Hace unas horas, en un ensayo, no recuerdo muy bien por qué, un actor y yo nos dimos la mano. El gesto, antes natural, me pareció tan absurdo que me quedé paralizado un nanosegundo (el tiempo en el escenario se mide diferente). Pero la sensación perduró: las manos firmes, los dedos alineados, el apretón decidido, como un mensaje o una confirmación de contacto. Parece que el gesto de darse la mano nació como una forma cavernícola de mostrarla vacía al desconocido, es decir, sin armas, sin cuchillo, sin garrote. Una manera de atar con el otro un nudo de confianza. O de mostrarle que nuestra intención no es matarlo por ahora.
Hoy la mano es vehículo de otras armas; son los virus. Así que dejamos de usarla para darla en gesto de saludo, como invitación a hacer algo juntos. La mano desarmada comenzó a ser un apéndice roñoso que merece bañarse en alcohol al entrar en los negocios, su presencia al final del brazo es más amenaza que invitación.
Sentí físicamente cuánto tiempo hacía que no daba una mano. Pero esto no es sólo por la pandemia. Mucho antes, y creo recordar que fue hacia 1982, el varonil saludo de darse la mano fue reemplazado por el beso en la mejilla. Lo recuerdo porque yo empezaba el secundario y –de un mes al otro- los varones dejamos de jugar a ser adultos y volvimos a dar beso como cuando éramos los niños que aún éramos.

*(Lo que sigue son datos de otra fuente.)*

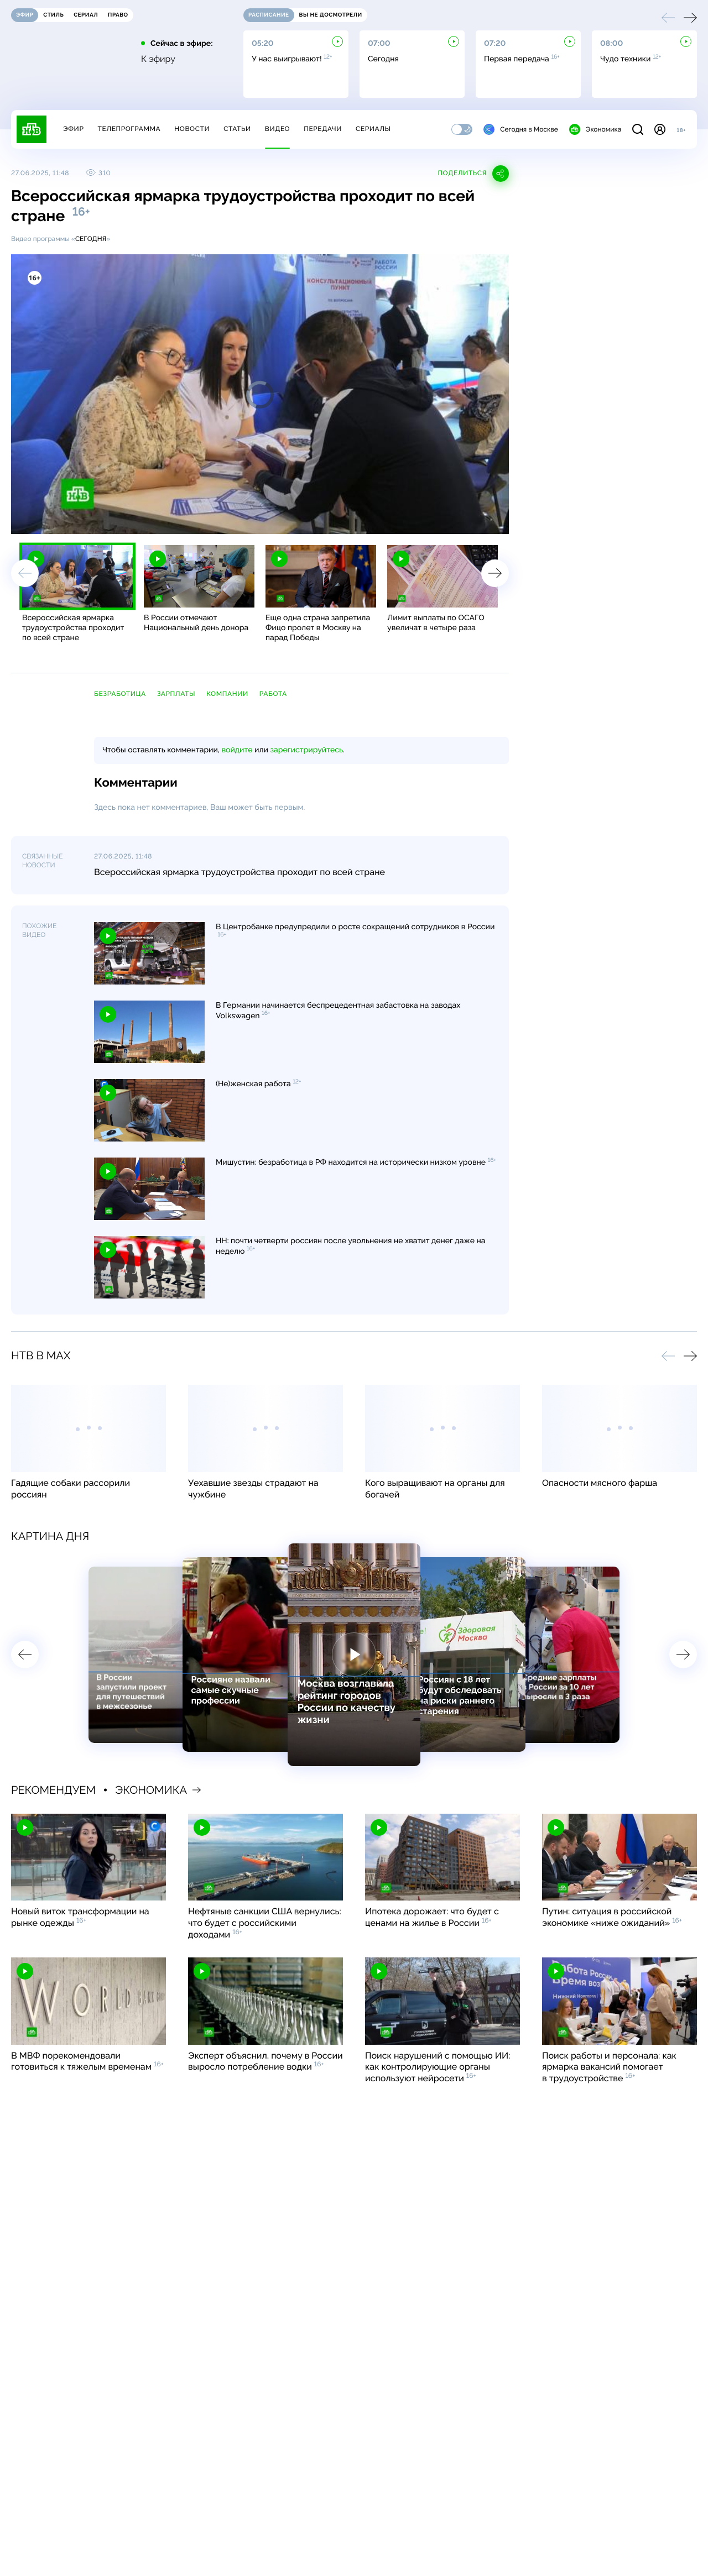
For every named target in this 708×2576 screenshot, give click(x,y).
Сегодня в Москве (520, 129)
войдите (236, 750)
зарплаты (176, 694)
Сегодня (91, 239)
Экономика (595, 129)
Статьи (237, 129)
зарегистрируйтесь (306, 750)
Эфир (73, 129)
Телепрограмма (128, 129)
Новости (192, 129)
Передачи (323, 129)
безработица (120, 694)
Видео (277, 129)
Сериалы (373, 129)
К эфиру (158, 59)
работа (273, 694)
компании (227, 694)
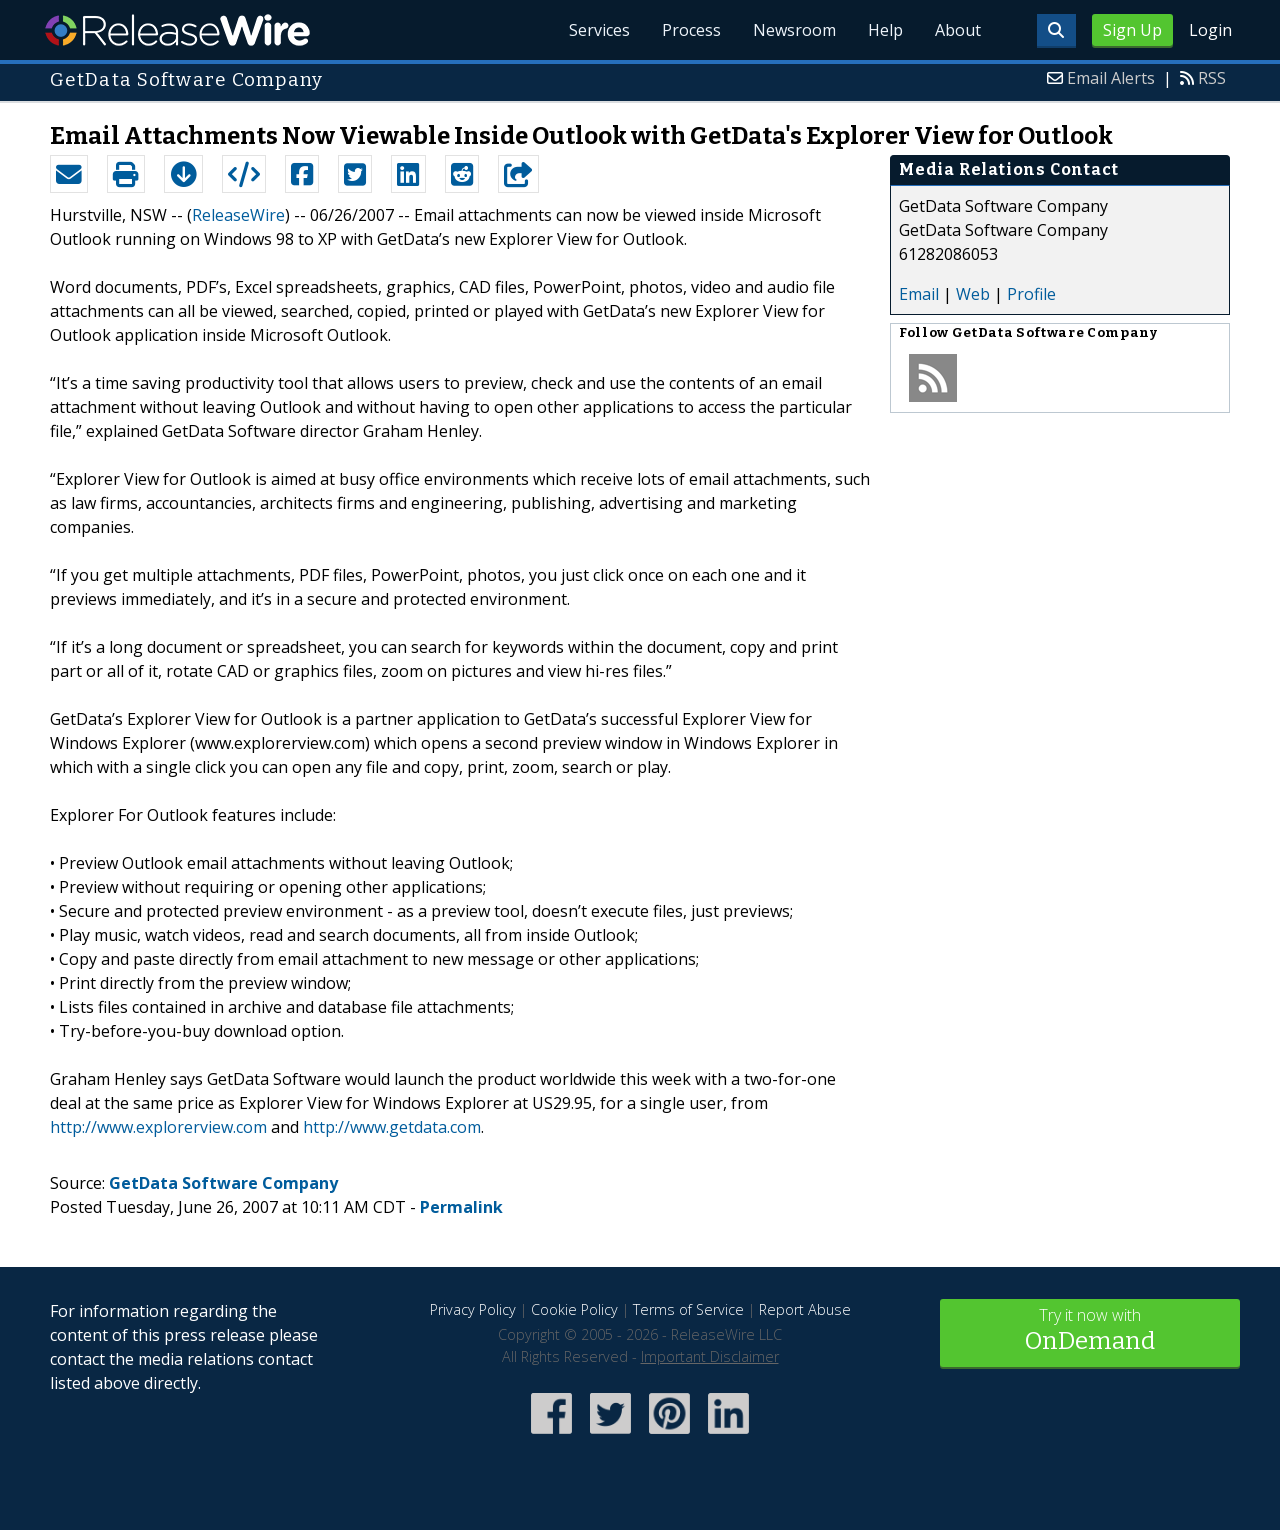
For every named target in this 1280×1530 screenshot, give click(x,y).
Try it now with (1090, 1331)
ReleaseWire (177, 30)
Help (885, 30)
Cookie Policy (574, 1309)
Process (691, 30)
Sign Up (1132, 30)
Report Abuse (805, 1309)
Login (1210, 30)
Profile (1031, 294)
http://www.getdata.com (392, 1127)
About (958, 30)
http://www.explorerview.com (158, 1127)
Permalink (461, 1207)
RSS (1212, 78)
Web (973, 294)
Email (919, 294)
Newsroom (794, 30)
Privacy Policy (473, 1309)
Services (599, 30)
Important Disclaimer (710, 1356)
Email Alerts (1111, 78)
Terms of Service (688, 1309)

Como fuere, darse la mano entre hombres se ha vuelto un gesto extraño, reemplazado por puñito, por la broma, por el quiero y no quiero, tan extraño que el otro día, cuando lo hice, sentí algo en la mano, algo en el cuerpo, algo humano olvidado que de alguna manera tuvo que ver con Peter Brook, el gran maestro del teatro, que se fue para siempre esta semana. En sus obituarios se destaca que quizás se fue uno de los últimos humanistas. ¿Qué querrán decir? Especulo en voz alta. Su poética del espacio vacío, sólo llenado de actores (de humanos) escapa de toda tecnología que no sea la del alma y sus misterios. En una época se decía que uno de sus actores africanos era capaz de hacer llover. Nunca lo verifiqué pero fui a verlo esperando lluvia. Esa expansión del alma puesta bajo la lupa del teatro parece estar en merma. Tanto que -al irse Brook- lo primero en lo que pensamos es en el retroceso de lo humano en general. Sus últimas piezas estuvieron asimismo muy enfocadas en África, donde las crisis humanitarias están a la orden del día aunque a la agenda global poco le importe. Peter parece haber descubierto para Europa que África no es una sola cosa inamovible, sino que hay en ella infinitas Áfricas y que su representación es inagotable.
Las exequias de Brook deberían haber sido espectaculares y sobrias. Yo hubiera puesto su cuerpo en una balsa en llamas empujada por algún río lento hacia el mar del Norte; yo hubiera visto esas llamas perderse en el horizonte del mundo que habitamos para avizorar del otro lado del fuego caprichoso un otro mundo. Pero en cambio, sólo di una mano, sentí músculos, huesos, calor, pulsos, y me quedé pensando un nanosegundo inútil que después fue devorado por el tiempo alrededor.